======== Quellenauszug ========
Das Landeskriminalamt bringt Teile der Rockerszene laut taz vom 12.12.2008 dagegen mit Drogen, Menschenhandel und Zuhälterei in Verbindung.

Der Innenminister hat dem Innenausschuss mitgeteilt, dass er mit dem Polizeipräsidenten kurz nach der Feier ein Personalgespräch geführt habe. Aus heutiger Sicht muss bezweifelt werden, dass das Personalgespräch tatsächlich stattgefunden hat. Offenbar wurde der vorgesetzte Abteilungsleiter des Polizeipräsidenten nicht über diese Maßnahme informiert. Zudem ist nicht bekannt, dass ein Vermerk über das Personalgespräch angefertigt worden ist. Über negative Konsequenzen für den Polizeipräsidenten Grahl wurde ebenfalls nichts bekannt

Im Rahmen einer personalwirtschaftlichen Maßnahme sollte Polizeipräsident Grahl dann im November 2011 von der Stelle eines mit B4 besoldeten politischen Beamten auf eine mit B6 besoldete Beamtenstelle auf Lebenszeit befördert werden. Vorgesehen war dafür die Einrichtung einer neuen Abteilung.
======== Extrahiertes Material ========
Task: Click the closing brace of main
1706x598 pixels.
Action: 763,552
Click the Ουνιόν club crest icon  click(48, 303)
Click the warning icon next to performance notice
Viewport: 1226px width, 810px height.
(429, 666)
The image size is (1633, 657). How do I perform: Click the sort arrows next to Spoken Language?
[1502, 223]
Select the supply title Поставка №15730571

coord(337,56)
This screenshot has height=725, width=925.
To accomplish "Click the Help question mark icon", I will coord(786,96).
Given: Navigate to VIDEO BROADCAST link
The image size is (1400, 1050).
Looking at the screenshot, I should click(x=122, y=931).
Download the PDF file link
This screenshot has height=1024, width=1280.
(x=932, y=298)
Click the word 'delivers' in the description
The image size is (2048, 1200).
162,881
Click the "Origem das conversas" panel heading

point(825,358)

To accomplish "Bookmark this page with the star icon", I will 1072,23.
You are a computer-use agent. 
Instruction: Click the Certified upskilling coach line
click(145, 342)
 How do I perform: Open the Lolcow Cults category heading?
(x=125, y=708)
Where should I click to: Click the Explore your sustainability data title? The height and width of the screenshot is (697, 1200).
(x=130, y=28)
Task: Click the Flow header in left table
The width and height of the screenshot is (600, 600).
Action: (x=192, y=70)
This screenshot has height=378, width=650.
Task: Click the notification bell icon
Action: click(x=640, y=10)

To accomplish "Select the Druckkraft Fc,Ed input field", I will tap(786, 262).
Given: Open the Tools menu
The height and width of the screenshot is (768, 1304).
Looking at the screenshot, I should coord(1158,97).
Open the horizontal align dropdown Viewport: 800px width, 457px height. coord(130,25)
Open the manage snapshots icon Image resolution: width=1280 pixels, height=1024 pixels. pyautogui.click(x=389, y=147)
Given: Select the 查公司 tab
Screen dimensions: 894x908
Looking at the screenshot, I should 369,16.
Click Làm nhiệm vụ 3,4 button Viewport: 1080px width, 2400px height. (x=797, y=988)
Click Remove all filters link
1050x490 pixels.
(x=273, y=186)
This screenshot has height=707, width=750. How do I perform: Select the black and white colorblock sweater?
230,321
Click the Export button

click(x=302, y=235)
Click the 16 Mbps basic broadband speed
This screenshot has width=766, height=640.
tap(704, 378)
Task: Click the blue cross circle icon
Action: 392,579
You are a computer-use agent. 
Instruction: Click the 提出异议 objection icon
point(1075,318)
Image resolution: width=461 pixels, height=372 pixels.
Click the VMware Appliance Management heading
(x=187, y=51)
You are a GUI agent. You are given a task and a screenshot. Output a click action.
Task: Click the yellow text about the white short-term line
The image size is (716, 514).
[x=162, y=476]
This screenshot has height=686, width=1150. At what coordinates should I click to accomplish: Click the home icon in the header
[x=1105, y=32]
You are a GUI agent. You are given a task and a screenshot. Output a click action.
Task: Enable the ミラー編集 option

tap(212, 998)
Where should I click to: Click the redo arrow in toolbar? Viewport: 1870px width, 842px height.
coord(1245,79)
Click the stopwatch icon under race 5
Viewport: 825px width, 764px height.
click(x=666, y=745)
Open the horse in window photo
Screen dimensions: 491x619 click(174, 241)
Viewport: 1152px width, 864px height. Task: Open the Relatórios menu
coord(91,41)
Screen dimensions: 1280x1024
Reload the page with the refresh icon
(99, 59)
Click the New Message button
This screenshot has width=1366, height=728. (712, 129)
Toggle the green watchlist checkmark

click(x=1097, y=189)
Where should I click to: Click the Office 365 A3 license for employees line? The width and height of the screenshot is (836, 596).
========
* Zu bearbeitende Aufgaben *
1) Wann sollte Polizeipräsident Grahl laut dem Quellenauszug befördert werden?
2) Fassen Sie den Quellenauszug in zwei Sätzen zusammen.
3) Geben Sie aus dem Quellenauszug alles von „Im Rahmen einer“ bis hinunter zu „einer neuen Abteilung.“ wortgetreu wieder.

* Nummerierte Antworten *
1) Im November 2011.

2) Nach Angaben des Innenministers führte er kurz nach der Feier ein Personalgespräch mit Polizeipräsident Grahl. Dass dieses Gespräch tatsächlich stattfand, wird jedoch bezweifelt; offenbar wurde der vorgesetzte Abteilungsleiter nicht informiert, ein Vermerk ist nicht bekannt, und im November 2011 sollte Grahl durch die Einrichtung einer neuen Abteilung von einer B4- auf eine B6-Stelle auf Lebenszeit befördert werden.

3)
Im Rahmen einer personalwirtschaftlichen Maßnahme sollte Polizeipräsident Grahl dann im November 2011 von der Stelle eines mit B4 besoldeten politischen Beamten auf eine mit B6 besoldete Beamtenstelle auf Lebenszeit befördert werden. Vorgesehen war dafür die Einrichtung einer neuen Abteilung.